The earliest sections of the Cheitharol Kumbaba, a Meitei chronicle, record the gradual spread of Meitei across Manipur and their assimilation of other clans into a confederacy.

Little documentation exists in the form of written records about Manipuri history concerning the spans between the Iron Age and the first millennium in Northeast India. The geopolitical history of the region along with the ethno-linguistic background of the inhabitants are largely unknown.

Language

The Meitei people speak the Meitei language (also known as the Manipuri language), a Tibeto-Burman language. Meitei is one of the officially recognized languages of India, and was included in the Eighth Schedule to the Constitution of India in 1992.
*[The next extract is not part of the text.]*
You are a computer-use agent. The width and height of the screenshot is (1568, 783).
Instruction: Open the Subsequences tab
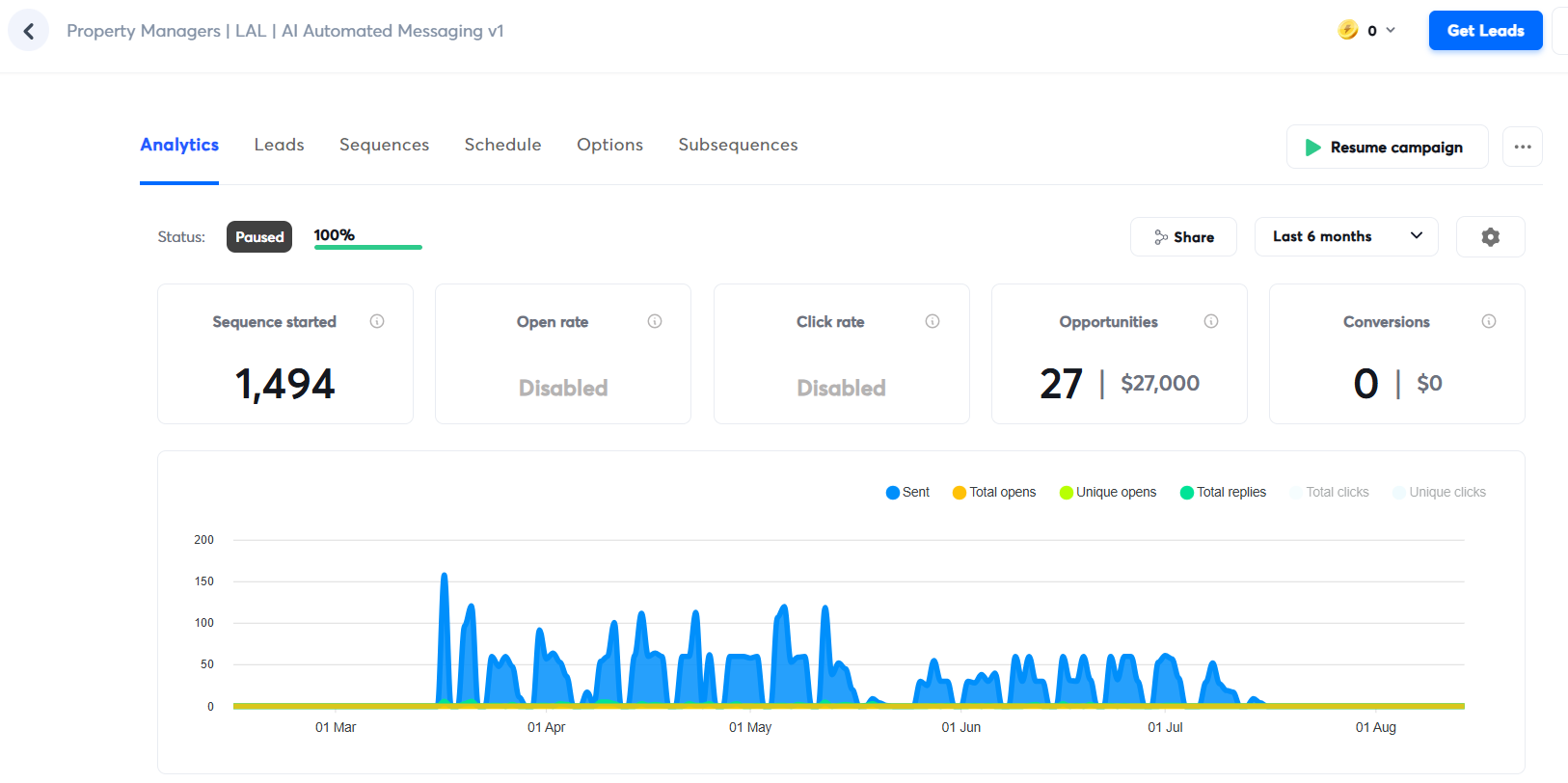click(x=738, y=145)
There are many Meitei language movements, including classical language movement (predominantly in Manipur), associate official language movement (in Assam), linguistic purism movement (predominantly in Manipur), etc. 

Historically and then after a long gap, presently, Meitei was written in an indigenous Meitei Mayek script. The script was replaced by an alphabet based on the Bengali script in the early 18th century. The Meitei Mayek script has seen a revival in recent decades, and is now seen in street signs, newspapers, literature, and legislative proceeding records.

In Assam, Manipuri is taught at the primary level, and at the graduate level in Gauhati University. It is not, however, an officially recognized language of the state. In Bangladesh, Manipuri is generally not spoken and the ethnic Manipuri are educated in Bengali rather than in their native Manipuri.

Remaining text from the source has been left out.